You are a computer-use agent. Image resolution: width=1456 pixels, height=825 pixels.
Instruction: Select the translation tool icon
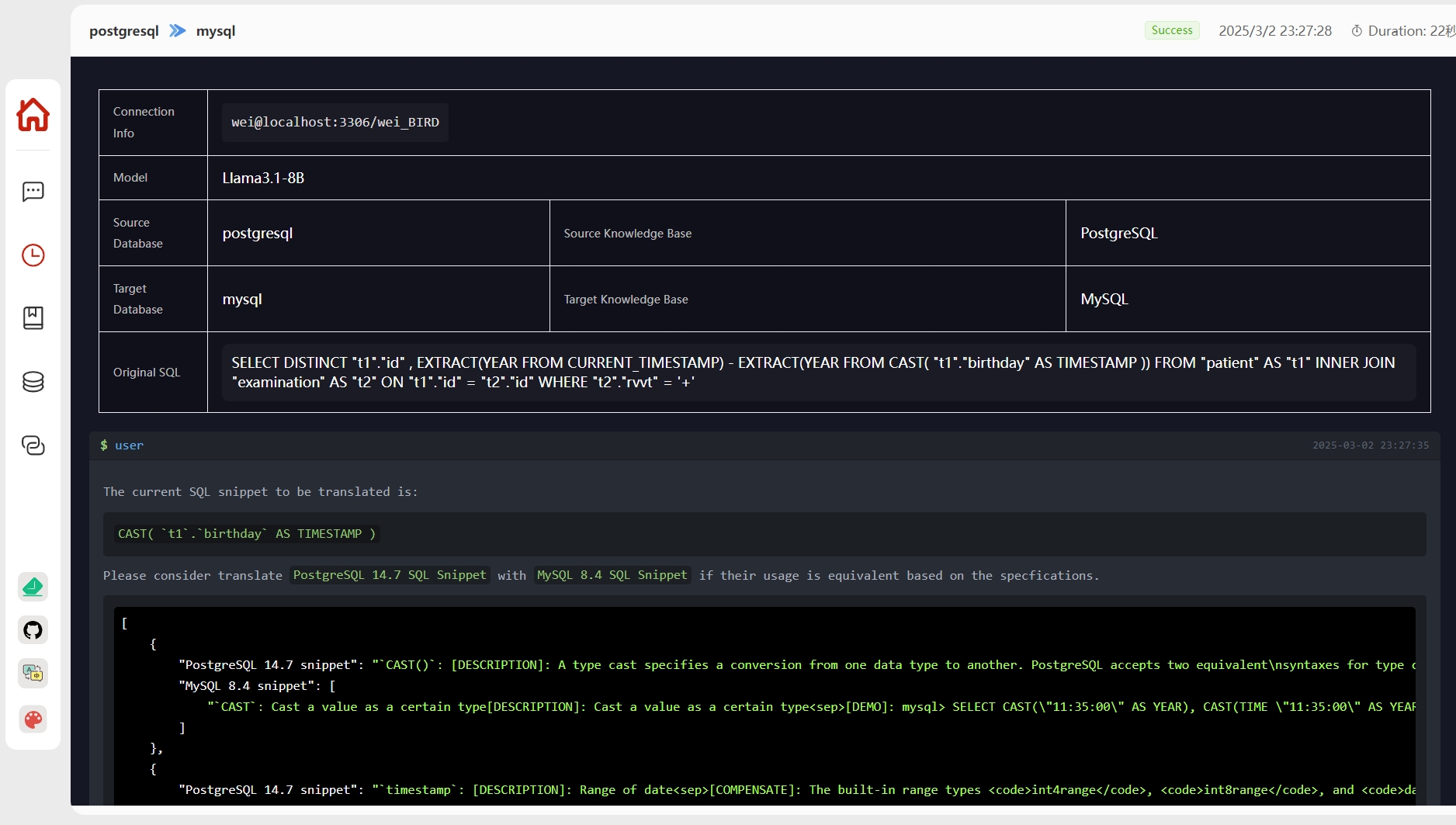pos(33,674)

---

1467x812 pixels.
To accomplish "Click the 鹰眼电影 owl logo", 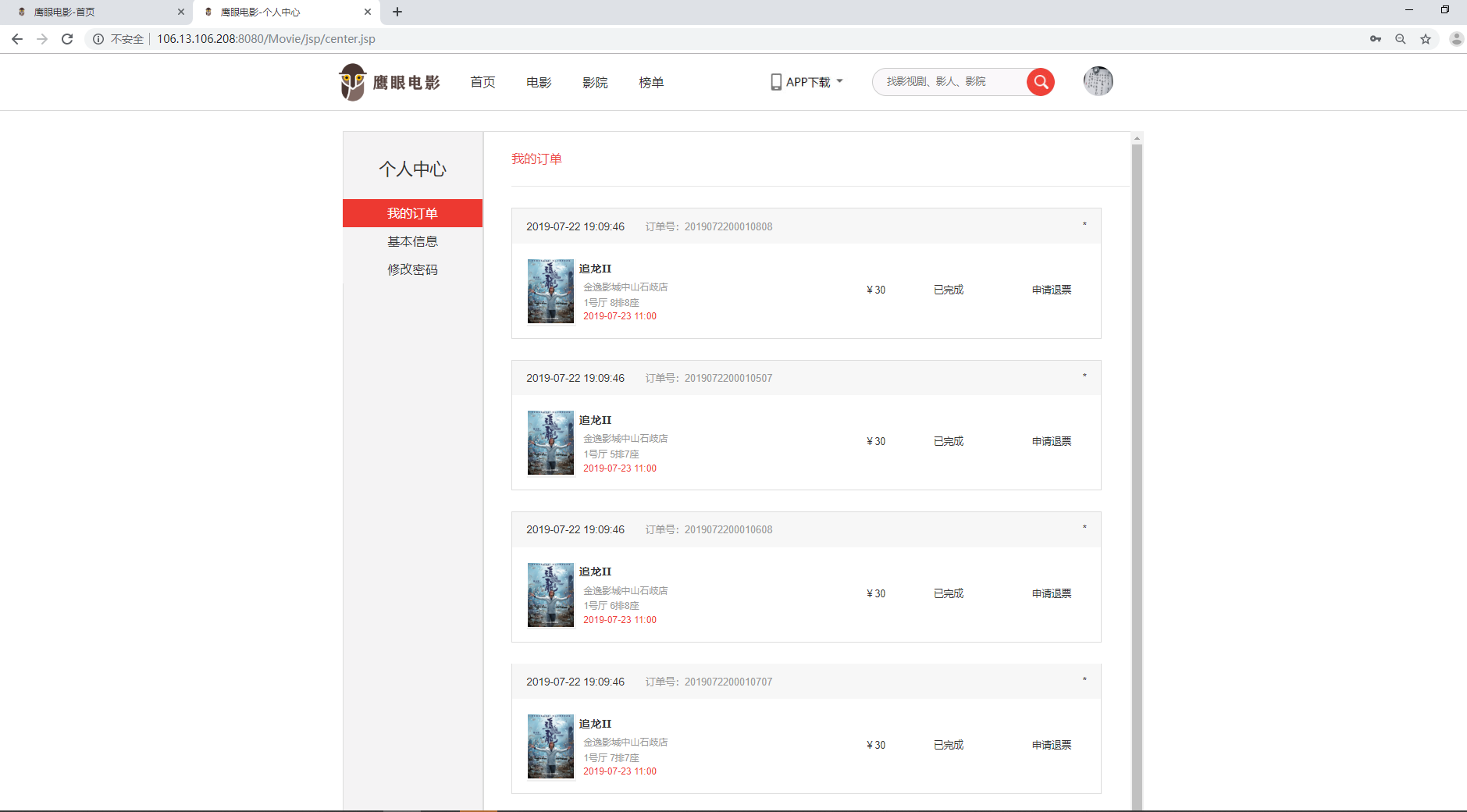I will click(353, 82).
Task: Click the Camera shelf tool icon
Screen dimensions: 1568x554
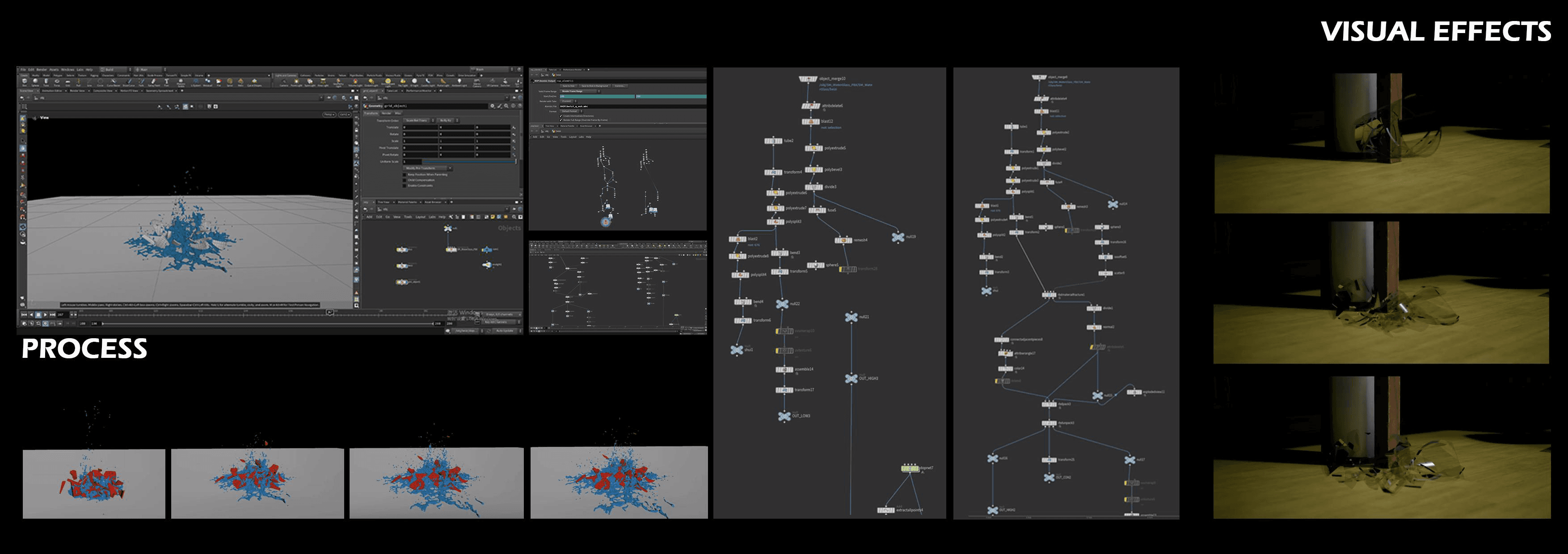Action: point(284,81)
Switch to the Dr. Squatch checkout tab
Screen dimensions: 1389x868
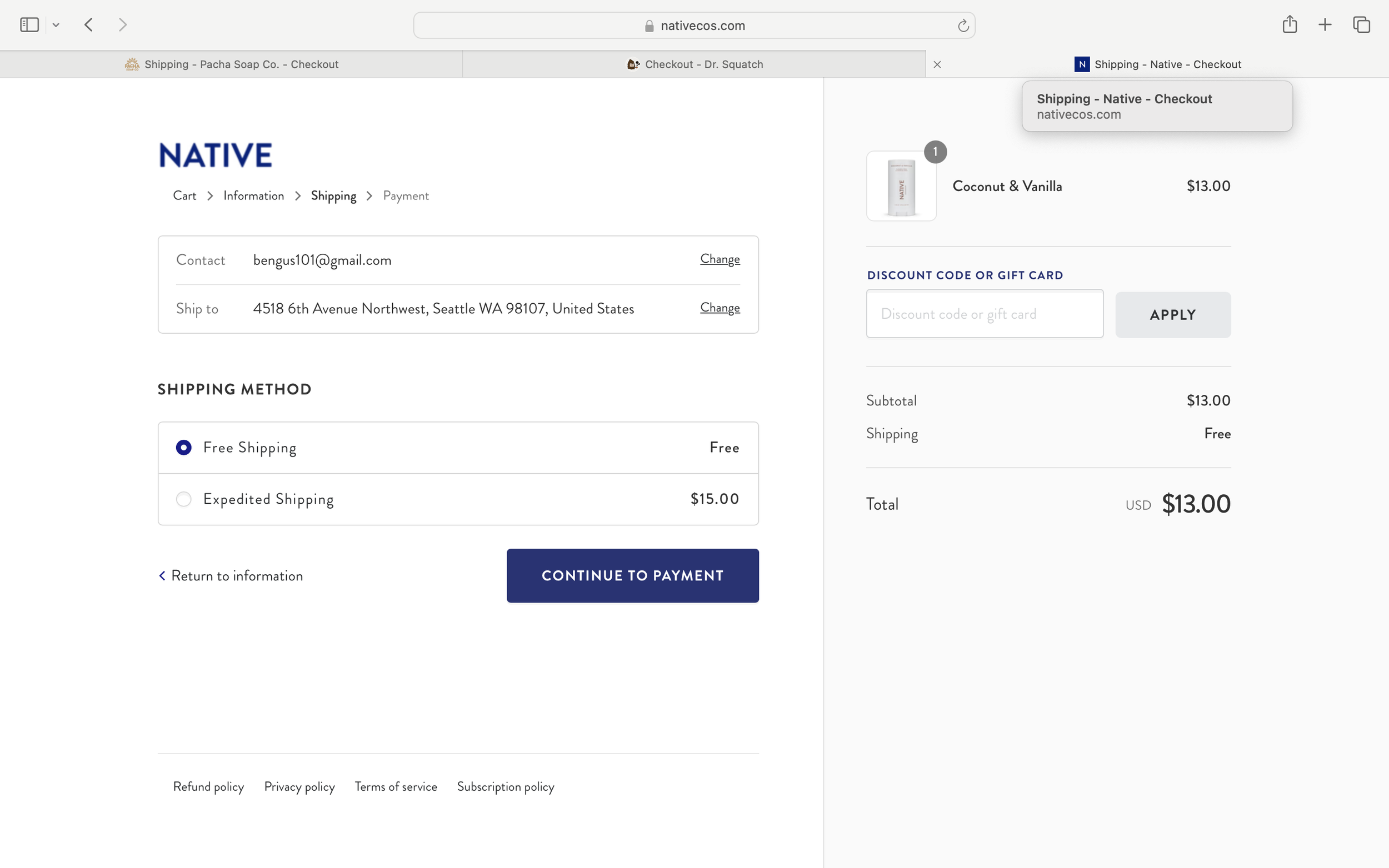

---

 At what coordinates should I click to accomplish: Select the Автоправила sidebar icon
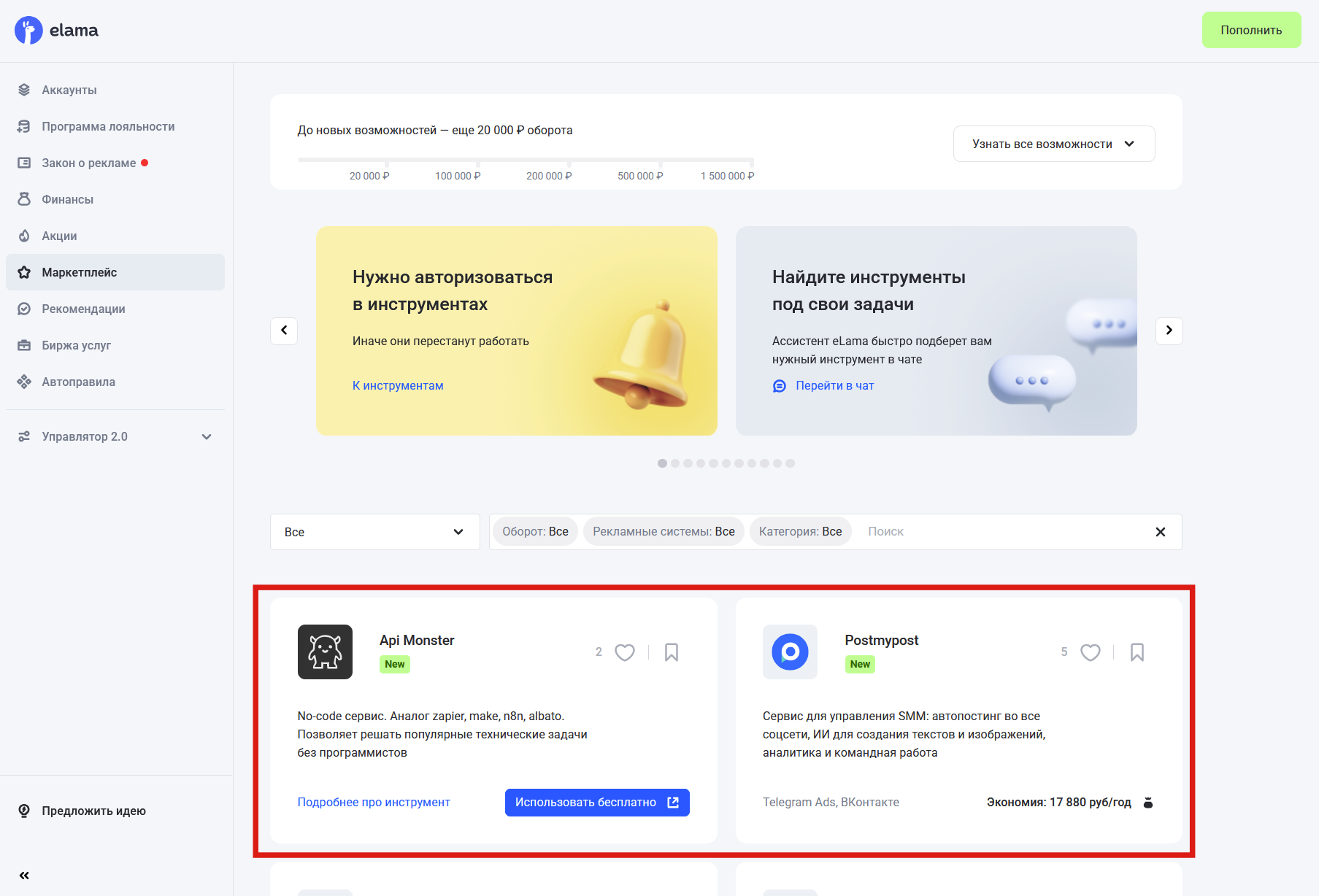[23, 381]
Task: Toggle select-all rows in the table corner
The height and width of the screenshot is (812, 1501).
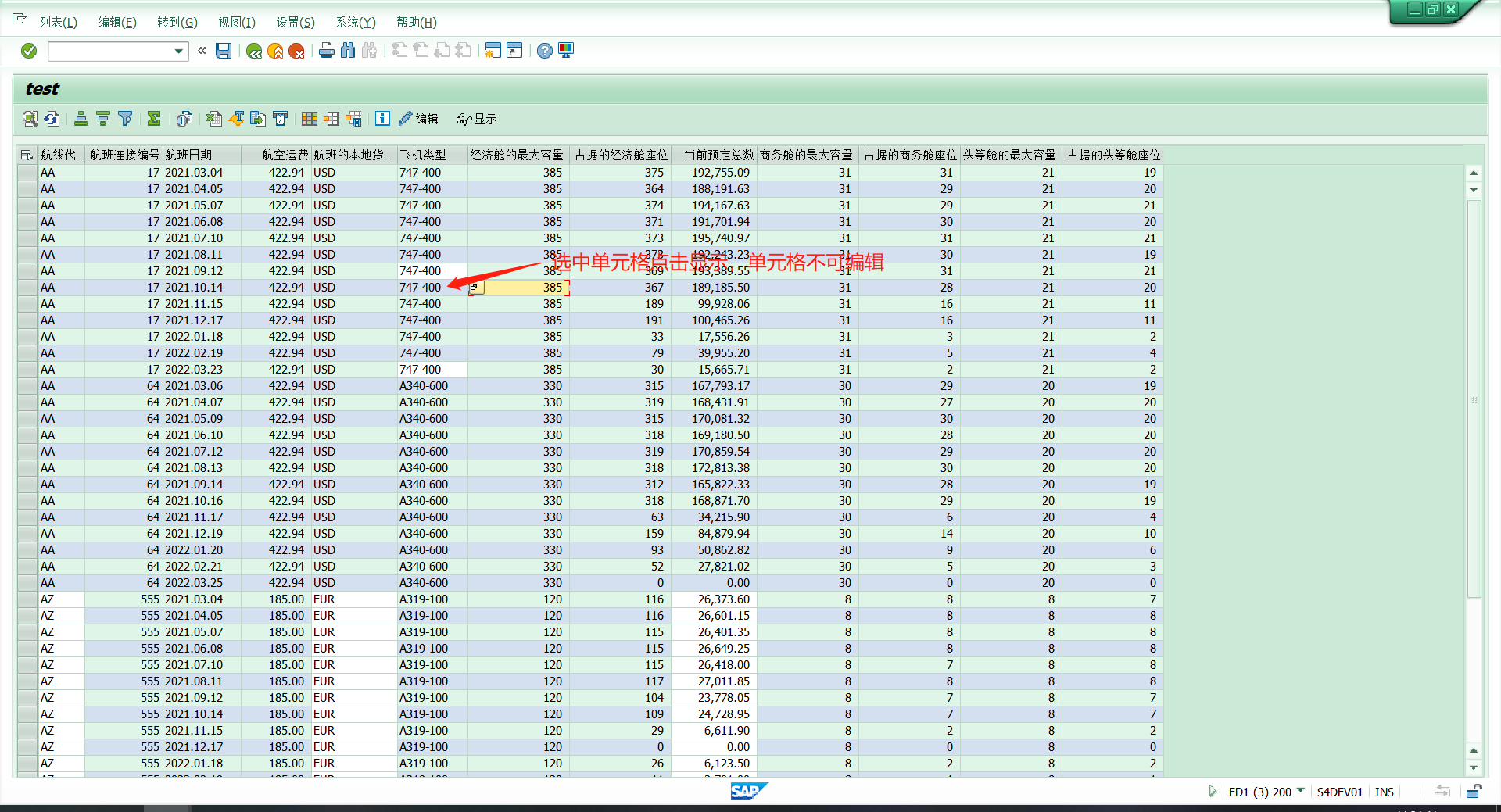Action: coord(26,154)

Task item
Check the data for the word "pixels" and pull out the lines that have it.

Exercise solution
You are a computer-use agent. Image resolution: width=1456 pixels, height=825 pixels.
1467x812 pixels.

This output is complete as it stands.